Page excerpt
::::::::

# LLBean v. LE v. North Face v. Patagonia....



## rwjones (Jan 29, 2009)

Do the higher-end brands such as North Face, Patagonia, and Marmot offer any additional benefits relative to Bean and Lands End and their competitors? When I look at the websites, they usually have the same grade of, say, goose down (~500) but prices from North Face are WAY higher. Is it just a label recognition thing, or are these more expensive brands actually better? Do they honestly provide more resistance against cold, wind, and moisture, or is it a gimmick?


----------



## The Swedish Chef (Feb 16, 2009)

Good question. Not being based in the US I'm not able to comment on LLBean, but as a climber I regularly use products from Patagonia and Marmot, (not so much TNF).

With a "real" outdoor specialist like Patagonia what your getting is a more technical piece of clothing, considerable thought would have gone into where the pockets sit when you're wearing a climbing harness, how the zip operates with gloves on, does the hood fit over a helmet, how does the stitching hold up under stress, etc. etc.

::::::::

Data provided

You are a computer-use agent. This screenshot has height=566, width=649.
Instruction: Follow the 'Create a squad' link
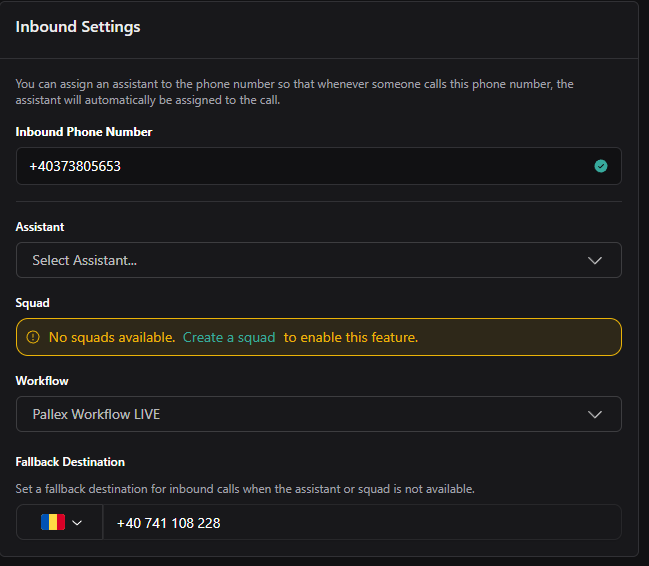229,338
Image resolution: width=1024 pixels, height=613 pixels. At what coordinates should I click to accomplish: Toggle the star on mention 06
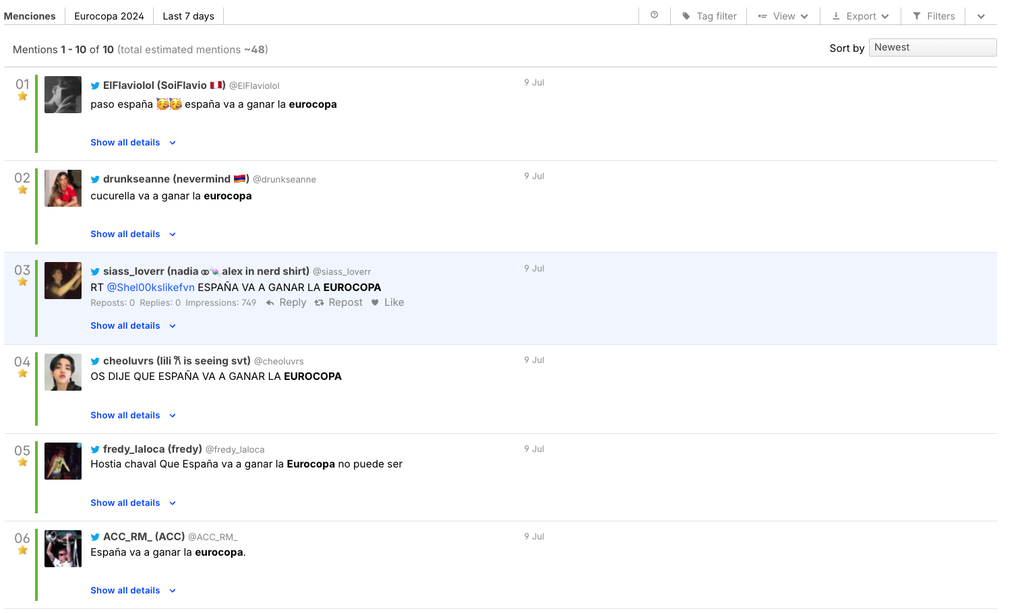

::::::::

Prompt 1
Retype part of the outdoor clothing brands thread: begin at the words "## rwjones (Jan" and stop after "it a gimmick?".
Prompt 2
Answer these questions about the outdoor clothing brands thread:
(a) What approximate goose down grade does rwjones mention?
(b) Which two brands does The Swedish Chef regularly use as a climber?
(c) Why can't The Swedish Chef comment on LLBean?
Prompt 3
Carry on the outdoor clothing brands thread from its last sentence.
The material is separate from the thread on outdoor clothing brands.

Answer 1
## rwjones (Jan 29, 2009)

Do the higher-end brands such as North Face, Patagonia, and Marmot offer any additional benefits relative to Bean and Lands End and their competitors? When I look at the websites, they usually have the same grade of, say, goose down (~500) but prices from North Face are WAY higher. Is it just a label recognition thing, or are these more expensive brands actually better? Do they honestly provide more resistance against cold, wind, and moisture, or is it a gimmick?

Answer 2
(a) About 500.
(b) Patagonia and Marmot.
(c) The Swedish Chef isn't based in the US.

Answer 3
Also with Patagonia you get brand which gives 1% of turnover to charity, is very active in environmental issues and supports a number of excellent athletes.

I will happily pay extra for that particular brand as those features are important to me. I do not consider TNF to be at this level of performance and would not pay the their prices.

Comparable pieces from a good quality source against a specialist will normally offer good wind/water/warm functionality but not exceptional and will not have those extra design features. Whether you feel the price difference is worth it is down to your intended use and depth of pocket.

This article will inform you about down quality


Hope that helps a little


----------



## budrichard (Apr 3, 2008)

If you are using these items for technical outdoor pursuits where they might provide the difference between severe hardship or possibly death, then the higher end brands are usually considred worthwhile but if you are mostly in a vehicle or in a non remote type environment than any will suffice. Of the lower priced suppliers I think LL Bean well above the quality of say Land's End of which I wouldn't purchase anything.
Top of the line gear from say Arcteryx is made with the latest in materials and the stiching is the best. I have mostly Arcteryx and Patagonia for outdoor pursuits but do have LL Bean hunting clothing which is very well manufactured but then again, Arcteryx and Patagonia produce no hunting apparel.-Dick


----------



## ChiliPalmer (Nov 18, 2008)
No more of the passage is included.